**Quoted passage:**
Stovall Stovall, of Okolona, for appellant.

A combination of two acts of negligence on the part of the defendant was relied upon for recovery in this case: One, the negligent delay in acting upon Abernathy's application and in failing to notify him within a reasonable time whether his application had been accepted or rejected; the other the negligent conduct of defendant's agent in failing to deliver to Abernathy, plaintiff's intestate, within a reasonable time the policies of insurance issued by the defendant company when it did finally act upon his application, though same was accepted for different policies than those applied for. The combination of these two acts of negligence on the part of the defendants prevented the delivery of the policies during Abernathy's lifetime, thus enabling them to claim that no contract of insurance was effected.

The plaintiff had the right to recover for negligent delay in passing upon application for insurance. Duffy v. Bankers Life Association (Ia.), 139 N.W. 1087, 46 L.R.A. (N.S.) 25.

Security Insurance Co. v. Cameron, 85 Okla. 171, 205 P. 151, 27 A.L.R. 444; Columbian National Life Insurance Company v. Lemmons, Administrator, 96 Okla. 228, 222 P. 255; Security Insurance Company of New Haven, Connecticut v. Cameron, 85 Okla. 171, 205 P. 151; Deford v. N.Y. Life Insurance Co. (Colo.), 224 P. 1049.

In the case at bar the defendant company did not require the payment of the premium in advance before it undertook to pass upon Abernathy's application. It impliedly obligated itself to insure the applicant provided he was a suitable subject for insurance.

It is uncontradicted that Abernathy was a suitable subject for insurance. He was ready, willing and able to pay for the policies.

Appellant's position is clearly sustained by the case, of Fox v. Volunteer State Life Insurance Company, 116 S.E. 266.

**Information supplied:**
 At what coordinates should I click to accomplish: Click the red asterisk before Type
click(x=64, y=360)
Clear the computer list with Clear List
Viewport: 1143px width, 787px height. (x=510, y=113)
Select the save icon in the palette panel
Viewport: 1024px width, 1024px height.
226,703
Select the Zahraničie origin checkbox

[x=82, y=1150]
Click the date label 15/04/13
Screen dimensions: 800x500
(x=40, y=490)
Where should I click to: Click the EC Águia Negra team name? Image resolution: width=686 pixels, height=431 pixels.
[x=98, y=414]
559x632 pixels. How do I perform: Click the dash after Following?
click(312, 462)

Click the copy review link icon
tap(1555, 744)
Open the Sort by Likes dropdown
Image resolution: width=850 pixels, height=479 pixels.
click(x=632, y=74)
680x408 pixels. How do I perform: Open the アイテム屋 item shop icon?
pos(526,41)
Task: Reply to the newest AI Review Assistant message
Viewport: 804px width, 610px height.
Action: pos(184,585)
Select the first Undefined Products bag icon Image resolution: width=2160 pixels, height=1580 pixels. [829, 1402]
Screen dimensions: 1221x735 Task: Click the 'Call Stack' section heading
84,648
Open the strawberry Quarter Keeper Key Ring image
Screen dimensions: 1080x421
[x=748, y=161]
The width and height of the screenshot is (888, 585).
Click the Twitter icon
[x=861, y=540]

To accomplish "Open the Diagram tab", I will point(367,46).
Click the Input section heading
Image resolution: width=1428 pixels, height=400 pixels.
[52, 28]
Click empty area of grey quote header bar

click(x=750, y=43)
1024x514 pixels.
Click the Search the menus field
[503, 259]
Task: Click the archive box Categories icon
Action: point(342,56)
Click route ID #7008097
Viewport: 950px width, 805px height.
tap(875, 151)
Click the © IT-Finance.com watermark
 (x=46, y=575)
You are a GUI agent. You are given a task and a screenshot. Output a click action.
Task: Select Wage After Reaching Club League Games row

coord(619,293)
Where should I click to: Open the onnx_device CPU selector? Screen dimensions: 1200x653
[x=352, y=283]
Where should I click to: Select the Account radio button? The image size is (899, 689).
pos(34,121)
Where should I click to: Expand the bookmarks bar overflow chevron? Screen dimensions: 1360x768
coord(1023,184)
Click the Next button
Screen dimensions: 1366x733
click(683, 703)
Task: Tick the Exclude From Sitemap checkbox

**To do:**
A) In the passage on the insurance appeal, decide whether each statement agrees with the text. Give yes or no for each and quote the words that decide it. (i) The defendant required the premium to be paid in advance before it considered Abernathy's application. (ii) The defendant accepted Abernathy's application for the same policies he had applied for. (iii) Abernathy was prepared to pay for the policies.
B) Continue the passage on the insurance appeal from its final sentence.

**Exercise responses:**
A)
(i) No: "the defendant company did not require the payment of the premium in advance before it undertook to pass upon Abernathy's application."
(ii) No: "though same was accepted for different policies than those applied for."
(iii) Yes: "He was ready, willing and able to pay for the policies."

B)
Trust Co. v. Ins. Co., 173 N.C. 563, 92 S.E. 706; Paul v. Ins. Co., 183 N.C. 159, 110 S.E. 847; Elam v. Realty Co., 182 N.C. 602, 109 S.E. 633, 18 A.L.R. 1210; 21 R.C.L., pp. 844 to 846; Williams v. Lumber Co., 176 N.C. 180, 96 S.E. 950; Boyer v. Ins. Co., 86 Kan. 442, 121 P. 329, 40 L.R.A. (N.S.) 164, Ann. Cas. 1915A, 971, and for unreasonable delay in passing upon an application, Ins. Co. v. Neafus, 145 Ky. 563, 140 S.W. 1026, 36 L.R.A. (N.S.) 1211; Fox v. Volunteer State Life Insurance Co., 119 S.E. 172; Boyer v. State Farmers Mutual Hail Insurance Co. (Kan.), 121 P. 329, 40 L.R.A. (N.S.) 164; Northwestern Mutual Life Insurance Co. v. Neafus (Ky.), 140 S.W. 1026, 36 L.R.A. (N.S.) 1211; Live Stock Insurance Association v. Stickler, 115 N.E. 691; Stearns v. Merchants Life Casualty Company, 165 N.W. 568; Dyer v. Mo. State Life Insurance Co., 232 P. 346; Wallace v. Hartford Fire Insurance Co. (Id.), 174 P. 1009; Jackson et al. v. New York Life Insurance Co., 7 F.2d 31; Security Ins. Co. v. Cameron, 85 Okla. 171, 205 P. 151, 27 A.L.R. 444.

There are three Mississippi cases, the opinions in which were cited and relied upon by counsel for appellee in the court below as sustaining the action of the trial court in taking the case from the jury by directing a verdict in the present case and will doubtless be presented to this court.

Jacobs v. New York Life Insurance Co., 71 Miss. 658; New York Life Insurance Co. v. McIntosh, 86 Miss. 236; Newark Fire Insurance Co. v. Russell, 107 So. 417.

In each of the above cases the action was one ex contractu and not ex delicto as in the instant case.

Wells, Jones, Wells Lipscomb and J. Morgan Stevens, all of Jackson, for appellees.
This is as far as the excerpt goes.